I was going through some documentations related to HDFS architecture and Apache crunch PTable. Based on my understandings, when we generate PTable the data is internally stored across the Data nodes in HDFS.
This means, if I have PTable with <K1,V1>,<K2,V2>,<K1,V3>,<K3,V4>,<K2,V5>
and two Data nodes D1 and D2 in HDFS.
Let's say each data node has a capacity to hold 3 pairs.

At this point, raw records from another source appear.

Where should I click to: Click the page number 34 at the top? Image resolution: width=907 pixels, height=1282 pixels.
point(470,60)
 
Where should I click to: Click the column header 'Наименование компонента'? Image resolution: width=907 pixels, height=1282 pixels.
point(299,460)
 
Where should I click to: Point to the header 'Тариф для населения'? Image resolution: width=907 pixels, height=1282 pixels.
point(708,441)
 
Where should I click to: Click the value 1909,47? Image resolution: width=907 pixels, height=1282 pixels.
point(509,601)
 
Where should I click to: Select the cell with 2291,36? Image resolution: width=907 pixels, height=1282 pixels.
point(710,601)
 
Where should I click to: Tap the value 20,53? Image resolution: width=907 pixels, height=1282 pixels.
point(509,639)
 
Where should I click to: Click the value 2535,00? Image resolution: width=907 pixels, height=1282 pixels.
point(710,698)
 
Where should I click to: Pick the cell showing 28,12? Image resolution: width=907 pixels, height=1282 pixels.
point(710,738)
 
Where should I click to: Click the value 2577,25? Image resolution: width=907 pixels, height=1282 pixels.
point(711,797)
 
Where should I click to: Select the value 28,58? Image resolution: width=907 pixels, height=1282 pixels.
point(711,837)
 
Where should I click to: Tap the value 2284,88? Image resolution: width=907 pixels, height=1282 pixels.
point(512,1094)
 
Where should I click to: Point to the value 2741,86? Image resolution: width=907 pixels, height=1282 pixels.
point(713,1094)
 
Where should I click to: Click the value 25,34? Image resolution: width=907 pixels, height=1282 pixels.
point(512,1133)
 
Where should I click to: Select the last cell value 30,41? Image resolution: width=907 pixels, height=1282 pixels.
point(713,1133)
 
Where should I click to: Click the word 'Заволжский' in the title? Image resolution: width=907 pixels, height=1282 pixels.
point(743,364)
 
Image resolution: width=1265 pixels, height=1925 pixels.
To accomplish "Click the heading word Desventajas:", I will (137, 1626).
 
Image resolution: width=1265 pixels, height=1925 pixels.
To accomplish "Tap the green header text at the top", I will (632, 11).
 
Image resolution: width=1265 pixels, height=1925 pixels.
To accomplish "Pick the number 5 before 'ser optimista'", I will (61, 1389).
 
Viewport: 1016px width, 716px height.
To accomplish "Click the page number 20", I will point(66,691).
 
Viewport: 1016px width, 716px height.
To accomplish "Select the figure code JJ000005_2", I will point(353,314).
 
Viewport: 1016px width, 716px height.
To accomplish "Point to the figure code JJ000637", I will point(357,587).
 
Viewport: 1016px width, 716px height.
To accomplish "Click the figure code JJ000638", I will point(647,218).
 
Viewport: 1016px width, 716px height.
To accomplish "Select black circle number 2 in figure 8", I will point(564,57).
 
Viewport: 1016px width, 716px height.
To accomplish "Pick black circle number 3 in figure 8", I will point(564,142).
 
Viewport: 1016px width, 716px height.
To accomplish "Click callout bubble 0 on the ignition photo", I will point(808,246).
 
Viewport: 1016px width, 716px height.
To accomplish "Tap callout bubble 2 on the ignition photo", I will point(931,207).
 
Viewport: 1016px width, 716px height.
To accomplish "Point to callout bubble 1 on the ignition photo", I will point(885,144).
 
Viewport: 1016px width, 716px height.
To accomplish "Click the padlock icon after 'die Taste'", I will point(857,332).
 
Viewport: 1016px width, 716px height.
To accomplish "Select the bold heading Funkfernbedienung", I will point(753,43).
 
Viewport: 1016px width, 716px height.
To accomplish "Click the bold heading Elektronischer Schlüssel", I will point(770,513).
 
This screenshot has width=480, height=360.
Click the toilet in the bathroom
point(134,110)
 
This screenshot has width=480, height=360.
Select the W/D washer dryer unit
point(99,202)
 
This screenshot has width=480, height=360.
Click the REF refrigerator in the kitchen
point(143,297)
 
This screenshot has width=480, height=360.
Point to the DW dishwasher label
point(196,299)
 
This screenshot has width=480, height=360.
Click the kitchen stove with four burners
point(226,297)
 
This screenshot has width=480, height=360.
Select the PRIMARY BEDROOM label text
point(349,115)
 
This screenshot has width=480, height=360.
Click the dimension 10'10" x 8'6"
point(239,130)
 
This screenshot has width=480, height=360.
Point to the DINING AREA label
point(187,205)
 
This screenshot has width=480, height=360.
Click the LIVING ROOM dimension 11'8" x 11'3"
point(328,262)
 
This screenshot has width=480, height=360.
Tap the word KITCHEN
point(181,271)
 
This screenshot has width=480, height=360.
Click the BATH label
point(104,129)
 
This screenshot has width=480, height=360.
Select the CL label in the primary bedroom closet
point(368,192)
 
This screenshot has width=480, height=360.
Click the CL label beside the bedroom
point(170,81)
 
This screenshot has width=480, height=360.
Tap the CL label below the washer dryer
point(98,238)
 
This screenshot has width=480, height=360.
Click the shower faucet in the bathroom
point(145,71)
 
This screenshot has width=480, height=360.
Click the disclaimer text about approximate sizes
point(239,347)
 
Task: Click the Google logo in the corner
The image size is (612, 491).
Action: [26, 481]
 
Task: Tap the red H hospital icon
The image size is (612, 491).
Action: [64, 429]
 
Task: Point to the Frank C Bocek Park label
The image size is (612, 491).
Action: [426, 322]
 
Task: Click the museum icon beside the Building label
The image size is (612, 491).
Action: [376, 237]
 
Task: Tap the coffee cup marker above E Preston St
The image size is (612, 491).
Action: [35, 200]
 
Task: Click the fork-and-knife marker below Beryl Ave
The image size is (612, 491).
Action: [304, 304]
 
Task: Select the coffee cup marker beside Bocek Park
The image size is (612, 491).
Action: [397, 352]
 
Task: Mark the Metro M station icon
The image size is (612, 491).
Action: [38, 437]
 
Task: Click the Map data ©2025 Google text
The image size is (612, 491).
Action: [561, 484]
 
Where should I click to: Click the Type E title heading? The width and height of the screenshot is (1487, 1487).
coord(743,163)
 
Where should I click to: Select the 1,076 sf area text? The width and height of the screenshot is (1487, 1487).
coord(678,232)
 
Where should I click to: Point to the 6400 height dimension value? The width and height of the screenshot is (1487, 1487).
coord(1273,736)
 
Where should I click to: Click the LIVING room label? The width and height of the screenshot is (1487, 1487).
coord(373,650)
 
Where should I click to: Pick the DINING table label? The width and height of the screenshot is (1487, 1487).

So D1 will hold <K1,V1>,<K2,V2>,<K1,V3>
and D2 will hold <K3,V4>,<K2,V5>
.
If I do collectValues on this PTable, I am internally running another map-reduce job to get these values from PTable and generate pairs of <K,Collection<V>>
. So at the end I will have, <K1,Collection<V1,V3>>, <K2,Collection<V2,V5>> and <K3,Collection<V4>>
. And again these pairs will be distributed to different data nodes.
Now, I have this doubt that how will the Collection values (V1,V3 of K1)
be stored in the generated PTable? Will this data be distributed across the nodes too, i.e., will
V1 be stored in D1
V3 be stored in D2
or, V1 and V3 will stored in one node only.
If all the collection values for a key are stored in one node (not-distributed), then for large data sets, won't the processing on the collected values of each key become slow?